YOUR INSTRUCTIONS.
Look through the records below for the line with "This screenshot has width=1211, height=514.". Return that line and each one after it up to and including the line with "Click red asterisk after USB 2.0 portų kiekis", exactly.
··········
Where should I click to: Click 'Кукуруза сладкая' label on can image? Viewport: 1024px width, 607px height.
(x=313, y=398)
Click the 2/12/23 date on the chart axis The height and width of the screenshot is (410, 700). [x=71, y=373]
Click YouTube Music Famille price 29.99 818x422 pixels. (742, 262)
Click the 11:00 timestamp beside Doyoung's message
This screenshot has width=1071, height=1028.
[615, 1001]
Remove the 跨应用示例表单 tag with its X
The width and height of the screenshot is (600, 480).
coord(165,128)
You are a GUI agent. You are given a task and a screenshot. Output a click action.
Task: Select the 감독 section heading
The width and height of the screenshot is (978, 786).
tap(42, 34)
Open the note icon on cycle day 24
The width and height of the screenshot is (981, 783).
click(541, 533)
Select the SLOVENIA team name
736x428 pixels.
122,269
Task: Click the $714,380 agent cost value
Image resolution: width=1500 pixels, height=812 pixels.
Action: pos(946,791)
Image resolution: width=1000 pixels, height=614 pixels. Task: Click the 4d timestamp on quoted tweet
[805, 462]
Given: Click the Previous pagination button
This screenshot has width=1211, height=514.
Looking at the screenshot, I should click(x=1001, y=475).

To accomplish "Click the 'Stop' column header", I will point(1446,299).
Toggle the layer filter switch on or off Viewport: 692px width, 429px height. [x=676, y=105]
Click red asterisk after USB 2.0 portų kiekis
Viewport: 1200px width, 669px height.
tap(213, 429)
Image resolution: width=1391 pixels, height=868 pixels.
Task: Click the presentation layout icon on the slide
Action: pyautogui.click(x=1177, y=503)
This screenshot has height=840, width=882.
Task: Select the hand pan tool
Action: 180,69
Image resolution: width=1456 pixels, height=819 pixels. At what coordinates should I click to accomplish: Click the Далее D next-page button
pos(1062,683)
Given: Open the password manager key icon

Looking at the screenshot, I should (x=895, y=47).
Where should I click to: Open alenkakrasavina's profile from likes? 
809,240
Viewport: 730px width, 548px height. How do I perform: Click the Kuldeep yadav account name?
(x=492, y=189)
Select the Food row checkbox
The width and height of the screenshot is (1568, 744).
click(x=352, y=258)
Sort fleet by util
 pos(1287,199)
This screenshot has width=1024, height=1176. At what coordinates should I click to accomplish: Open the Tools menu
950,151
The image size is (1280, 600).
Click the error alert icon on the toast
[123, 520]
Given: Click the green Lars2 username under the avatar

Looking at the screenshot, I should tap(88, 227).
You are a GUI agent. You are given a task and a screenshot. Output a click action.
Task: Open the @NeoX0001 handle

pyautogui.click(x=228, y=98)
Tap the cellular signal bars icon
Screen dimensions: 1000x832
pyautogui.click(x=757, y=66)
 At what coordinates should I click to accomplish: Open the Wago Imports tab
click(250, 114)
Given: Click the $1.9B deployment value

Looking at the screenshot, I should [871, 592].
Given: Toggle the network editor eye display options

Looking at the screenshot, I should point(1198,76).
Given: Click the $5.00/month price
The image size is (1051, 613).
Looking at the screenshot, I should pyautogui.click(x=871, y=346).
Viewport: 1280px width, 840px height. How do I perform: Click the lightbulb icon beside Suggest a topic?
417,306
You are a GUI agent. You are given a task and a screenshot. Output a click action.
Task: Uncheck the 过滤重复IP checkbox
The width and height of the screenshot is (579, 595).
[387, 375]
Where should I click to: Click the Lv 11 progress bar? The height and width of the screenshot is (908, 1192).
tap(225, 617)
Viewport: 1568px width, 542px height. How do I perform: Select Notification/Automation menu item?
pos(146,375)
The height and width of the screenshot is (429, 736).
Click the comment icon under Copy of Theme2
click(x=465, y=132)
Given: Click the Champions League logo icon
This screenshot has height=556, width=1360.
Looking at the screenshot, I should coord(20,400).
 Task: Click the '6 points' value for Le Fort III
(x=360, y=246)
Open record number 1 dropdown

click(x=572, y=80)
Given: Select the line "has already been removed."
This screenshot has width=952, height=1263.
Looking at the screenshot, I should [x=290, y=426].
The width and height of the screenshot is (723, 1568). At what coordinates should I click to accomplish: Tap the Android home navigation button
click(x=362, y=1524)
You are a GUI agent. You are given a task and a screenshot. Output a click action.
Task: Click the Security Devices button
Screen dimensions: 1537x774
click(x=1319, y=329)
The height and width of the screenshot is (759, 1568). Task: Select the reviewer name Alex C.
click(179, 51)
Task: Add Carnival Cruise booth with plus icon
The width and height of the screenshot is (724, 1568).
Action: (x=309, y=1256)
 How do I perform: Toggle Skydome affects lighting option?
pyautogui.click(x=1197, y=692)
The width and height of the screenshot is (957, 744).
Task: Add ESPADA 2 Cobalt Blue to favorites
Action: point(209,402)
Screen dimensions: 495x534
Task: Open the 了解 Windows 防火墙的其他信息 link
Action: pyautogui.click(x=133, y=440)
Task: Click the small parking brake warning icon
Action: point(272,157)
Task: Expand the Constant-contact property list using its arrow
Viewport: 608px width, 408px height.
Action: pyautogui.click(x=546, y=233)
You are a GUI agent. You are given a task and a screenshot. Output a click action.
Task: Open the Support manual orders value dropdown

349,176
··········
EXERCISE ANSWER.
This screenshot has width=1211, height=514.
Looking at the screenshot, I should click(x=1001, y=475).

To accomplish "Click the 'Stop' column header", I will point(1446,299).
Toggle the layer filter switch on or off Viewport: 692px width, 429px height. [x=676, y=105]
Click red asterisk after USB 2.0 portų kiekis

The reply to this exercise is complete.